- [Material to process]:
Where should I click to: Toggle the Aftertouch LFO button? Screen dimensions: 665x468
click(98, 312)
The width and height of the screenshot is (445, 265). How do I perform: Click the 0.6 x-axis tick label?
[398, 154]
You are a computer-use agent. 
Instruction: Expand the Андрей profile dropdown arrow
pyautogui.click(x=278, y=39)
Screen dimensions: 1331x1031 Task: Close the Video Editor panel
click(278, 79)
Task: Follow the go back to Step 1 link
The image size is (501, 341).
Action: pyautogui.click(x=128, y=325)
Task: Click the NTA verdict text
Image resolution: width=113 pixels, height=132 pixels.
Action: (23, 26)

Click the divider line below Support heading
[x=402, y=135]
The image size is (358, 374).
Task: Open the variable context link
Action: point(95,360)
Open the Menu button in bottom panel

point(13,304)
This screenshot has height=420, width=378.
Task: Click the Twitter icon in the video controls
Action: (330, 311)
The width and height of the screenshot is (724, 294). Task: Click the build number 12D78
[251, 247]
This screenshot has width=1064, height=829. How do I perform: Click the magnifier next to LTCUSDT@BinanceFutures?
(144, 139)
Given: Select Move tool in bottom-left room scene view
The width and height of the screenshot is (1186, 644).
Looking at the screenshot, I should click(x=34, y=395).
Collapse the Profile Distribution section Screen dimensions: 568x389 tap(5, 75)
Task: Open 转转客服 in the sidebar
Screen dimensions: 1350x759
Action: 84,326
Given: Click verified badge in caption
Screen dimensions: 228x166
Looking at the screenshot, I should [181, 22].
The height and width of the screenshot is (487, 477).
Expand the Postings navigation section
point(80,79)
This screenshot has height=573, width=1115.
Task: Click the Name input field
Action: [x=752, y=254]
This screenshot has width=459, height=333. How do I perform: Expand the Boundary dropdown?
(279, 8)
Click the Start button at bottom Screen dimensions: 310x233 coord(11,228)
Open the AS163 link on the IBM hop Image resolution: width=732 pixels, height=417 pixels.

- [What you need to do]:
Search the material for the string "Given" and show every line that has it.

- [Result]:
Given: Select Move tool in bottom-left room scene view
Given: Click verified badge in caption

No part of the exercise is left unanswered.